Data Darwinism Part II: DataEvolve -- AI can Autonomously Evolve Pretraining Data Curation

Imagine you are trying to teach a brilliant but very young child (the AI) how to speak and understand the world. You decide to give them a library of every book, blog post, and forum thread ever written on the internet.

The Problem:
This library is a mess. It's full of:

Trash: Ads, "Click Here" buttons, and broken links.
Noise: Typos, gibberish, and duplicate sentences.
Confusion: Medical advice mixed with cooking recipes, or math equations buried inside HTML code.

If you just hand this messy library to the child, they will learn to speak in gibberish, repeat ads, and get confused. This is what happens when AI models are trained on "raw" internet data.

The Old Way (Manual Design):
Previously, experts tried to fix this by acting like librarians. They would manually write rules for different sections of the library:

"For the Math section, remove the ads."
"For the Medical section, keep the drug names but remove the patient names."
"For the Code section, fix the broken brackets."

But the internet is too huge. There are thousands of different "sections" (categories). Writing a unique rulebook for every single one is impossible. It takes too much time and human effort.

The New Way: DataEvolve (The "Darwinian" Approach)
This paper introduces DataEvolve, a system that doesn't just follow rules; it learns how to write the rules itself.

Think of DataEvolve as a super-intelligent, evolutionary gardener trying to grow the perfect garden (the training data) from a pile of wild, overgrown weeds.

Here is how the "Gardener" works, step-by-step:

1. The Observation (The Scout)

The gardener sends out a scout to look at a small patch of weeds (a sample of data). The scout doesn't just look; they report back: "Hey, this patch has too many plastic wrappers (HTML tags), the flowers are mixed with trash, and the math books have torn pages."

2. The Strategy (The Plan)

Based on the scout's report, the gardener writes a cleaning plan (a strategy).

Plan A: "Remove all plastic wrappers."
Plan B: "Tear out the ads but keep the flowers."

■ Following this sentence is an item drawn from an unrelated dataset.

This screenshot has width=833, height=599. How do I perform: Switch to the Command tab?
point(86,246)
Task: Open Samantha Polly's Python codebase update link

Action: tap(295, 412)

3. The Trial (The Experiment)

The gardener tries this plan on a small batch of weeds. They don't plant the whole garden yet; they just test it on a few plants to see if it works.

4. The Judgment (The Score)

A judge looks at the cleaned plants.

Did it work? Yes, the plastic is gone.
Did we lose anything good? No, the flowers are still there.
Score: 9/10.
New Discovery: The judge notices, "Oh, we also need to fix the torn pages on the math books." This new fact is added to the Experience Pool (the gardener's memory).

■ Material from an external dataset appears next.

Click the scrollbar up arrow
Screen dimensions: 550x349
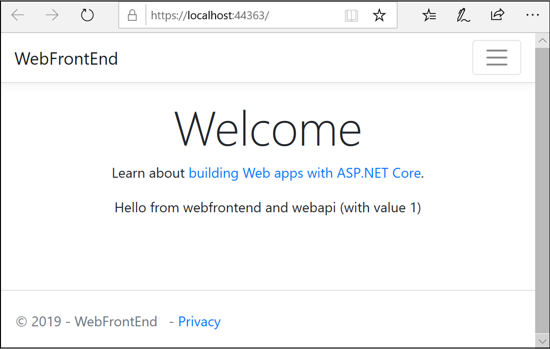click(543, 39)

5. Evolution (The Improvement)

This is the magic part. The gardener doesn't stop. They take the best plan from the last round, tweak it based on the judge's feedback, and try again.

Generation 1: "Remove ads." (Score: 6/10)
Generation 10: "Remove ads and fix torn pages." (Score: 8/10)
Generation 30: "Remove ads, fix torn pages, and specifically protect medical drug names." (Score: 9.5/10)

Over 30 rounds, the strategy evolves. It gets smarter, more specific, and better at its job without a human ever telling it exactly what to do. The "bad" strategies die out, and the "good" ones survive and reproduce.

The Result: Darwin-CC

After running this evolutionary process for 8 different types of data (Math, Medicine, Coding, etc.), the team created Darwin-CC.

It's not a rewrite: Unlike other methods that try to rewrite everything into a perfect "textbook style" (which can lose the original flavor), DataEvolve's strategies focus on cleaning. It's like taking a dirty, muddy shirt and washing it until it's clean, rather than melting the shirt down to make a new one.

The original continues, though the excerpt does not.